» **Tasks and exercises**:
- A) Copy everything from "Theoretical Background" down to "the enhanced signal?" in the perceptual quality evaluation page, swapping "holistic" for "general".
- B) For each statement, answer yes or no according to the perceptual quality evaluation page, and quote the words that decide it: (i) PESQ uses wideband mode for 8 kHz audio. (ii) No single metric fully represents human judgment. (iii) The PESQ pipeline performs time alignment using cross-correlation.

» **Article**:
Principle:Speechbrain Speechbrain Perceptual Quality Evaluation
| Property | Value |
|---|---|
| Principle Name | Perceptual_Quality_Evaluation |
| Workflow | Speech_Enhancement_Training |
| Domains | Evaluation_Metrics, Speech_Enhancement |
| Source Repository | speechbrain/speechbrain |
| Knowledge Sources | Hu & Loizou 2008 "Evaluation of Objective Quality Measures for Speech Enhancement" |
| Related Implementation | Implementation:Speechbrain_Speechbrain_Composite_Eval_Metrics |
Overview
Perceptual Quality Evaluation encompasses the set of objective metrics used to assess the quality of enhanced speech. These metrics serve dual purposes in the speech enhancement workflow: (1) as monitoring metrics during training to track improvement and select the best model checkpoint, and (2) as final evaluation metrics for reporting and comparing systems on benchmark datasets. Each metric captures a different aspect of perceptual quality, and no single metric fully represents human judgment.
Theoretical Background
Why Multiple Metrics?
Speech quality is a multi-dimensional concept. A single metric cannot capture all aspects of how humans perceive enhanced speech. The key dimensions are:
- Signal distortion: How much has the speech signal itself been distorted by the enhancement process?
- Background noise: How effectively has background noise been removed?
- Overall quality: What is the holistic impression of the enhanced signal?
- Intelligibility: Can a listener understand the words being spoken?
Different metrics focus on different dimensions, making a suite of complementary metrics essential for comprehensive evaluation.
PESQ (Perceptual Evaluation of Speech Quality)
PESQ (ITU-T Recommendation P.862) is the most widely used intrusive speech quality metric. It models the human auditory system to predict the Mean Opinion Score (MOS) that human listeners would assign.
| Property | Value |
|---|---|
| Range | -0.5 to 4.5 (raw); typically 1.0 to 4.5 for enhanced speech |
| Mode | Wideband (wb) for 16 kHz; Narrowband (nb) for 8 kHz |
| Interpretation | Higher is better; 4.5 = indistinguishable from clean |
| Computation | Compares time-aligned reference and degraded signals through perceptual model |
PESQ processing pipeline:
- Level alignment of reference and degraded signals
- Time alignment using cross-correlation
- Auditory transform (Bark scale filterbank)

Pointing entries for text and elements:
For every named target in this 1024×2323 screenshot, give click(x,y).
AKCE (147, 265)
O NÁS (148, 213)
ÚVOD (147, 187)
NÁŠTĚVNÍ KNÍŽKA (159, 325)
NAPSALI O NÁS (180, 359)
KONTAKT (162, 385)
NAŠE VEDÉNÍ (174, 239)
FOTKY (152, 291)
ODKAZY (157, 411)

» **Exercise results**:
- A)
Theoretical Background
Why Multiple Metrics?
Speech quality is a multi-dimensional concept. A single metric cannot capture all aspects of how humans perceive enhanced speech. The key dimensions are:
- Signal distortion: How much has the speech signal itself been distorted by the enhancement process?
- Background noise: How effectively has background noise been removed?
- Overall quality: What is the general impression of the enhanced signal?

- B)
(i) No: "Wideband (wb) for 16 kHz; Narrowband (nb) for 8 kHz"
(ii) Yes: "no single metric fully represents human judgment"
(iii) Yes: "Time alignment using cross-correlation"